## 課題の指示:
資料の中から「tool」という文字列を含む行を一つ残らず抜き出して返す。

## 提供された資料:

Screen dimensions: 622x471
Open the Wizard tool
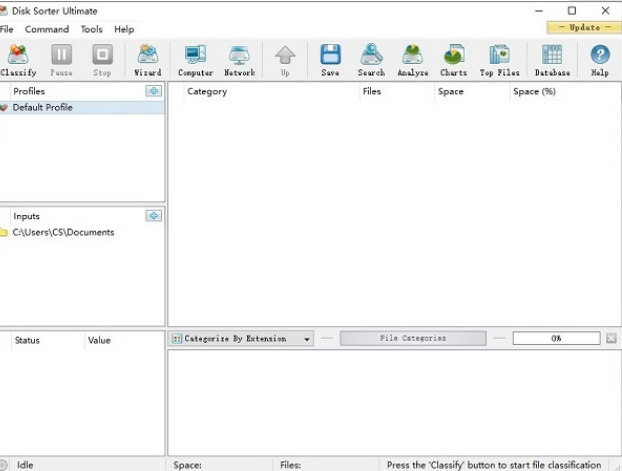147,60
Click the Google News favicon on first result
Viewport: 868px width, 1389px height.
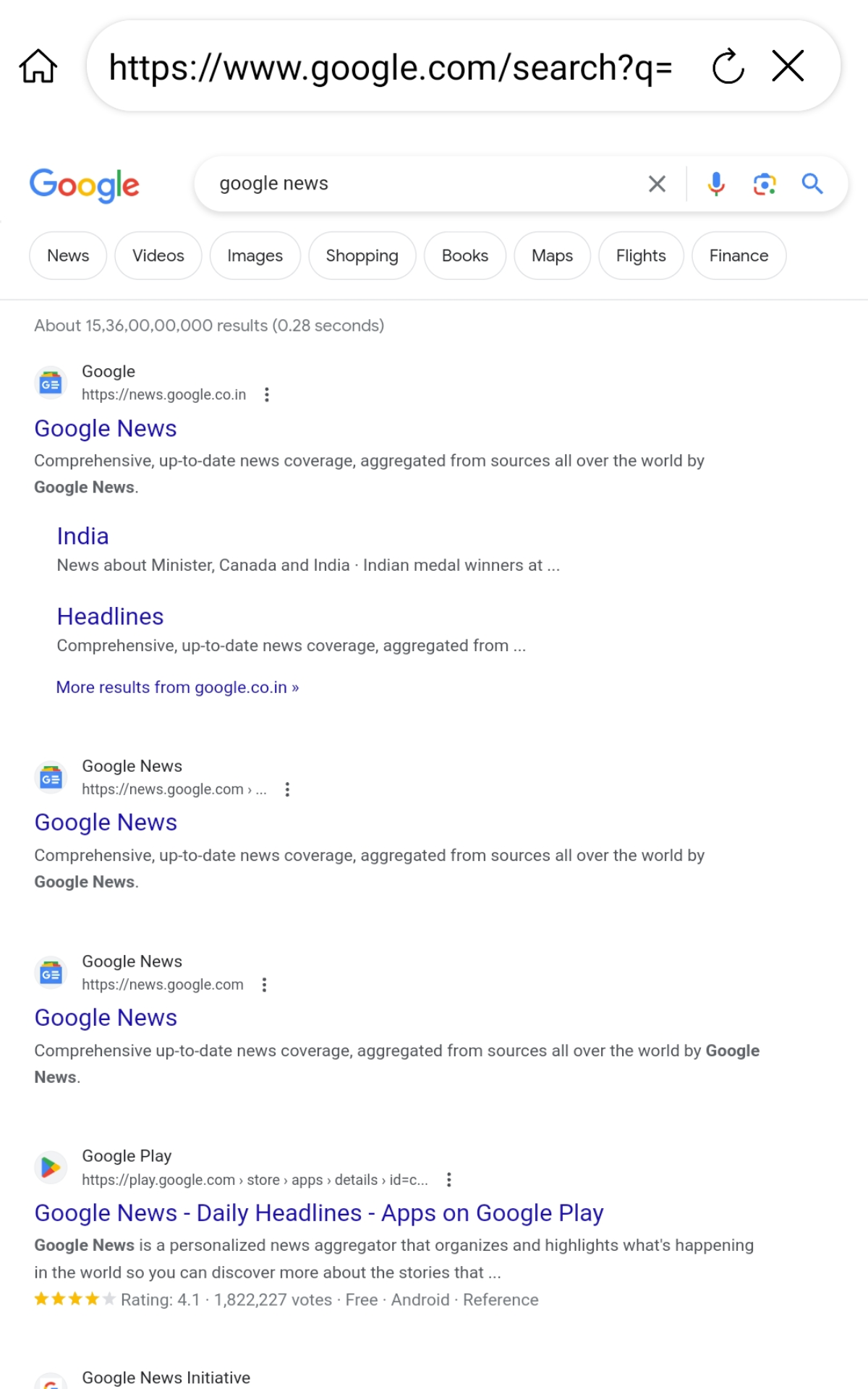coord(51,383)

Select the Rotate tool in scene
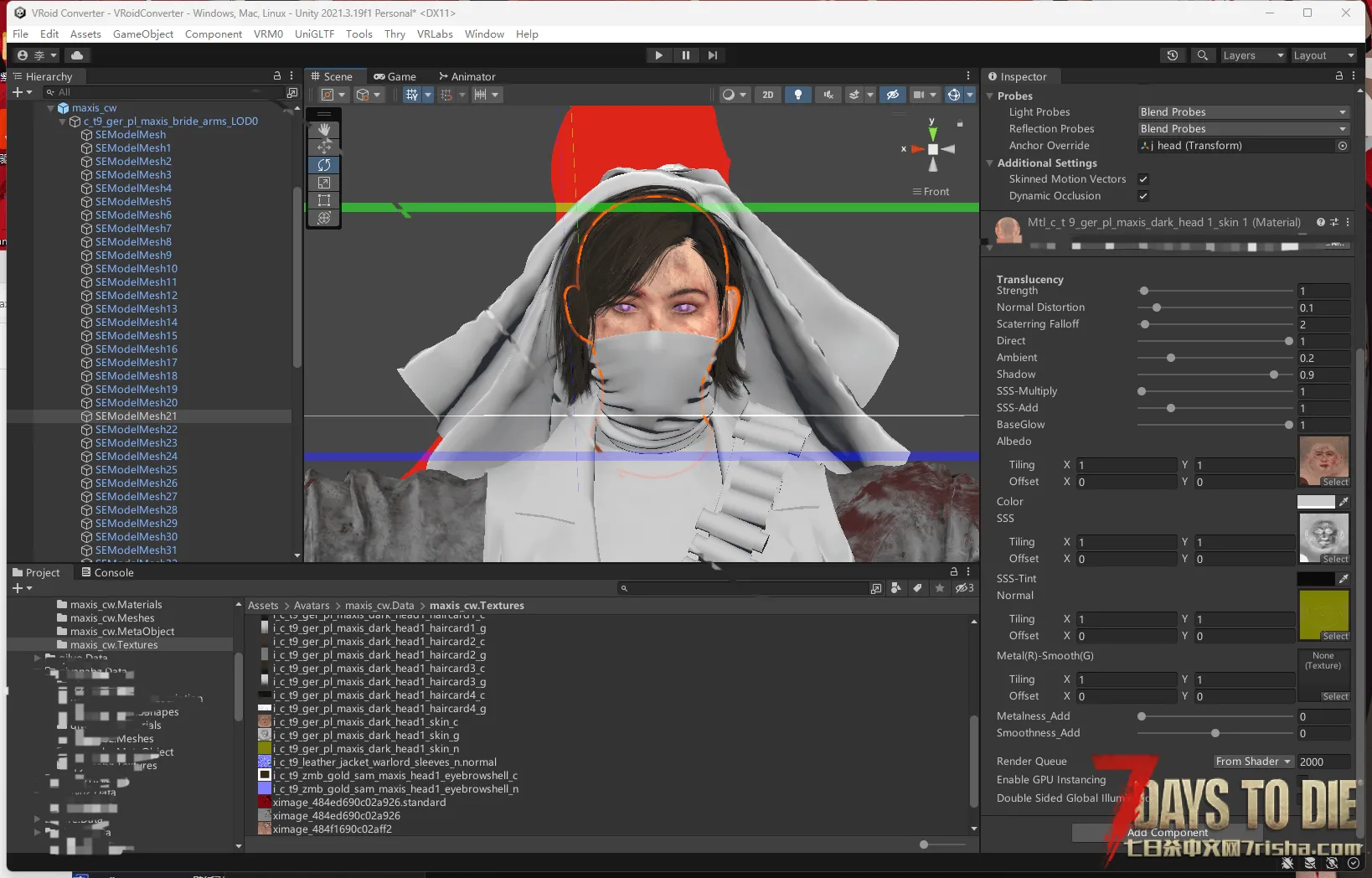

## 解答:
Open the Wizard tool
Select the Rotate tool in scene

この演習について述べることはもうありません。